Across Nairobi and other Kenyan cities, a growing number of young people are quietly contributing to the development of Chinese artificial intelligence systems. Students and recent graduates, facing limited job opportunities, are being recruited to perform large scale data labeling work that trains AI models. This labor takes place largely out of public view, organized through informal digital networks rather than established corporate structures.
In the early hours of the morning, many of these workers sit in dark rooms reviewing thousands of short video clips. Their task is to identify details such as movement speed or specific actions, repeating the process again and again to meet strict daily targets. Communication with supervisors and teammates happens almost entirely through WhatsApp groups, which function as virtual factory floors where productivity statistics, rankings, and instructions are shared in real time.
Most workers earn about 700 Kenyan shillings per day, equivalent to just over five dollars, after working up to 12 hours. Payments are made through mobile money services such as M-Pesa. There are no written contracts, formal onboarding documents, or access to human resources departments. Instead, workers are added to projects after filling out basic online forms, often recommended by friends or classmates already in the system.
Kenya has long been a hub for outsourced data labor used by major United States technology firms. Companies such as Meta, Google, and OpenAI have relied on Kenyan workers through established outsourcing firms, arrangements that have previously drawn criticism over low wages and poor working conditions. In recent months, reporting shows that Chinese AI companies have begun tapping into the same labor pool, but through far less transparent methods.

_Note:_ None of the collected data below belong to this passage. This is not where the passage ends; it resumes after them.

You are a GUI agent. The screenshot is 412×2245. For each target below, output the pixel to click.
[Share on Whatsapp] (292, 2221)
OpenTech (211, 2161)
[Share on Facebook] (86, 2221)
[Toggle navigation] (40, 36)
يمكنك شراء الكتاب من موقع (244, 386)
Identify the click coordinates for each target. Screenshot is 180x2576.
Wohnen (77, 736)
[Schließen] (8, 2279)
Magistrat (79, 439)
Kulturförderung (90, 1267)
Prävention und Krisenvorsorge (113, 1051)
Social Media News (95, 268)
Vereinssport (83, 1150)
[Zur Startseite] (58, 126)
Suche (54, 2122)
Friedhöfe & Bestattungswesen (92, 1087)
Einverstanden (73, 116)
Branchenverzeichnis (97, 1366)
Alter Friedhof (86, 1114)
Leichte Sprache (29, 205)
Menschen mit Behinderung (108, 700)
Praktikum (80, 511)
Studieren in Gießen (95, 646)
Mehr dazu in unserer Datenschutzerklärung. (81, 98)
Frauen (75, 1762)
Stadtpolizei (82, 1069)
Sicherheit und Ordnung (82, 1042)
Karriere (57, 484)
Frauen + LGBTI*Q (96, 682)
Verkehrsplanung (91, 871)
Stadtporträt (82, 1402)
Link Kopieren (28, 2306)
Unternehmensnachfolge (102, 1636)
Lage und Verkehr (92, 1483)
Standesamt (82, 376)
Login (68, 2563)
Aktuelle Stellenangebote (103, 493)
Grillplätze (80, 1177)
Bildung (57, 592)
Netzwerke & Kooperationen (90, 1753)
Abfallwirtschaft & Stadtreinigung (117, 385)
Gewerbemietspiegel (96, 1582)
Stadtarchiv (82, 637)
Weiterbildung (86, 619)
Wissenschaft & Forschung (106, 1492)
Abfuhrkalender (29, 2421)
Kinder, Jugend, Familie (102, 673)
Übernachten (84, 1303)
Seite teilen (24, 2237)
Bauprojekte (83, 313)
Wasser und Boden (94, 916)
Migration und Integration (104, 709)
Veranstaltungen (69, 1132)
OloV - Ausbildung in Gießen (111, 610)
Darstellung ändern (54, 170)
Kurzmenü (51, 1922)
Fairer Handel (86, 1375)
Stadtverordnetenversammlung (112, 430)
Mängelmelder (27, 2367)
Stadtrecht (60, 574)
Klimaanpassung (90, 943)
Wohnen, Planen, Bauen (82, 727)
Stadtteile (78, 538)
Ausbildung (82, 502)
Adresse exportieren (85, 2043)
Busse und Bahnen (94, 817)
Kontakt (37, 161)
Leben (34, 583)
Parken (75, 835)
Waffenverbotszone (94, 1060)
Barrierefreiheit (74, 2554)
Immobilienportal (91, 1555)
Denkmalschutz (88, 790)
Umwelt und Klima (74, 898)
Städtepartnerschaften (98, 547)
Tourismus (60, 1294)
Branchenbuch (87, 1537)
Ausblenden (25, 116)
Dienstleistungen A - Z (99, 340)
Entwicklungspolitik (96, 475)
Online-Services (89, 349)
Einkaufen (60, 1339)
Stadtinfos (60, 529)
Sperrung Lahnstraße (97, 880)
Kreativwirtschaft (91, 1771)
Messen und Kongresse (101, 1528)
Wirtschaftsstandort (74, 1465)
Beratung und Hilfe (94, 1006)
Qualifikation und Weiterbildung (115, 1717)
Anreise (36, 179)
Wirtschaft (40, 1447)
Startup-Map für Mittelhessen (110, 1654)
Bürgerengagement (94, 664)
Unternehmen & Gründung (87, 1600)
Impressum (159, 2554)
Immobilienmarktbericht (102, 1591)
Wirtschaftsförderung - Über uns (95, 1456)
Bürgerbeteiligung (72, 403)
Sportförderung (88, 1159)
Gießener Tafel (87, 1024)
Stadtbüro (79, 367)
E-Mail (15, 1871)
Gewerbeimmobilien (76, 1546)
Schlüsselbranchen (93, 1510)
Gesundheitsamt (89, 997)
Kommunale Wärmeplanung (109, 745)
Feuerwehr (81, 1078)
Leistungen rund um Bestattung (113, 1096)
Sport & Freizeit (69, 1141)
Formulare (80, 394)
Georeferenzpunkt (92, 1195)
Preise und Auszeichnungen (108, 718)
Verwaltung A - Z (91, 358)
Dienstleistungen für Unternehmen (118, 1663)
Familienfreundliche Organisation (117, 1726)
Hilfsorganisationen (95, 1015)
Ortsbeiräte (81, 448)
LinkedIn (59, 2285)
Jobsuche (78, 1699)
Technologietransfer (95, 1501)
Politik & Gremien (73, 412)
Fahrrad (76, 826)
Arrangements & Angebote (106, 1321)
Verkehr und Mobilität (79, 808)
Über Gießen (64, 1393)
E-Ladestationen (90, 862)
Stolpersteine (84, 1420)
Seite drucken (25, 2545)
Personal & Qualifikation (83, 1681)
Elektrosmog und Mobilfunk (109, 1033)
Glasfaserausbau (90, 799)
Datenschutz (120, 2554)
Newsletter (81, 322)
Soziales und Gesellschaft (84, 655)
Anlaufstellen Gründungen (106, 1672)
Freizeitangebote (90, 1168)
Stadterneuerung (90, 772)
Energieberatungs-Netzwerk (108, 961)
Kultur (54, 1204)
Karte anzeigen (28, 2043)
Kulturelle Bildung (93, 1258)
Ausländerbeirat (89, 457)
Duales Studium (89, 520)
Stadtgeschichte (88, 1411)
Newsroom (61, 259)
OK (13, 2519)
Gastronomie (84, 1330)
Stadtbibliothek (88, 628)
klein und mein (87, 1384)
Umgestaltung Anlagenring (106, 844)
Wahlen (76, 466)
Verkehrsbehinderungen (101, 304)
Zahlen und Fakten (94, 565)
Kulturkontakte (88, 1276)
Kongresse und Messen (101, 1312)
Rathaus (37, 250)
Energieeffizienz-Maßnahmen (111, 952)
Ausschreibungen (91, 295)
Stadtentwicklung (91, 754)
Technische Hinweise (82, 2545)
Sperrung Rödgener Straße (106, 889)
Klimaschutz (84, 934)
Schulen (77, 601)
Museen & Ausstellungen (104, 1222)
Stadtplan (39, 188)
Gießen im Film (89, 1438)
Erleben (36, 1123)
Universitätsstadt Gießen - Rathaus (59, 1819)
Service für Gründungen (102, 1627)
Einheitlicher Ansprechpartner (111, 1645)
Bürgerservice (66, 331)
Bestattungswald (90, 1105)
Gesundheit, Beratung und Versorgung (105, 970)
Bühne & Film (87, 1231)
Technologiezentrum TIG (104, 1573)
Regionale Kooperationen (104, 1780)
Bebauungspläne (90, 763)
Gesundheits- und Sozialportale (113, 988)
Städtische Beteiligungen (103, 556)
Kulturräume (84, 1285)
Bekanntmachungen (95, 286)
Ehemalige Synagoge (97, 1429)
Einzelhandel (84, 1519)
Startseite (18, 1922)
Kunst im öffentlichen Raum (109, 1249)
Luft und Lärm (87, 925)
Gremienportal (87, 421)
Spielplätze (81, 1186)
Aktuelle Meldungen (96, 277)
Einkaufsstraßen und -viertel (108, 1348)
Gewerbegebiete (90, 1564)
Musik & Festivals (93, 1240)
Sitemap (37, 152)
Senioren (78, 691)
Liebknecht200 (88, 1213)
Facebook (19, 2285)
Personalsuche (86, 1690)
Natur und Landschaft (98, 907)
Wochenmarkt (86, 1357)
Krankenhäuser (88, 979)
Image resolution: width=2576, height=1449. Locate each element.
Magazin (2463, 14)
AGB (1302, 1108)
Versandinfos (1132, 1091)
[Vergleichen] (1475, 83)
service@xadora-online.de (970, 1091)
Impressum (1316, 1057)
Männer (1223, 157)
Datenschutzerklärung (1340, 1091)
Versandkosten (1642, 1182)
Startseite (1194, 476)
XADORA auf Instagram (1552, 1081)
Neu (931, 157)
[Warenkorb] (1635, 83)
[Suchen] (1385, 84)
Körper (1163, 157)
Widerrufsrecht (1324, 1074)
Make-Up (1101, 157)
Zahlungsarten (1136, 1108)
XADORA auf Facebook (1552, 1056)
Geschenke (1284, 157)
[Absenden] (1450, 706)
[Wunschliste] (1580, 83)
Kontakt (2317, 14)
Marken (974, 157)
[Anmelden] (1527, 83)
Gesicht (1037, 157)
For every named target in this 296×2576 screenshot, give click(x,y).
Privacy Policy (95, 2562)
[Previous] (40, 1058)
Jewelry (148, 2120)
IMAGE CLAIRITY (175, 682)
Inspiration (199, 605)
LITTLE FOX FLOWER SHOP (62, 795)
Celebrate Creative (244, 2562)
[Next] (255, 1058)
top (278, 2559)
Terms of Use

According to workers interviewed, Chinese projects are typically managed by local middlemen or third party agents. Annotators rarely know the names of the companies behind the work or how the labeled data will ultimately be used. Some team leaders report brief video calls with Chinese managers, but most instructions are delivered automatically through messaging apps. Specialized platforms used for the work are often inaccessible to the public and provide little information beyond a login screen.
The pressure to perform is intense. Teams must maintain high accuracy rates, usually above 85 percent, to receive payment. During trial periods, entire groups risk being removed from projects if accuracy drops. Experienced workers learn to speed up by using multiple devices at once and relying on pattern recognition, a process some describe as mentally exhausting.
Kenya’s high youth unemployment rate has made this type of work appealing despite its challenges. As of July 2025, unemployment among young people stood at 67 percent, according to the Federation of Kenya Employers. The country’s strong English proficiency, reliable internet infrastructure, and favorable time zone make it attractive for global outsourcing, including AI data annotation.
Labor advocates and unions have raised concerns that these arrangements represent a new form of digital exploitation. They point to the lack of contracts, unclear accountability, and absence of legal protections for workers. Kenyan government officials acknowledge the issue and say current labor laws do not adequately cover this type of digital work. Authorities are now consulting with labor and technology ministries to develop regulations aimed at identifying responsible employers and safeguarding vulnerable workers.
As artificial intelligence continues to expand globally, the experience of Kenyan data labelers highlights the human labor behind automated systems. While the work provides income in a difficult job market, it also exposes gaps in oversight that policymakers are now under pressure to address.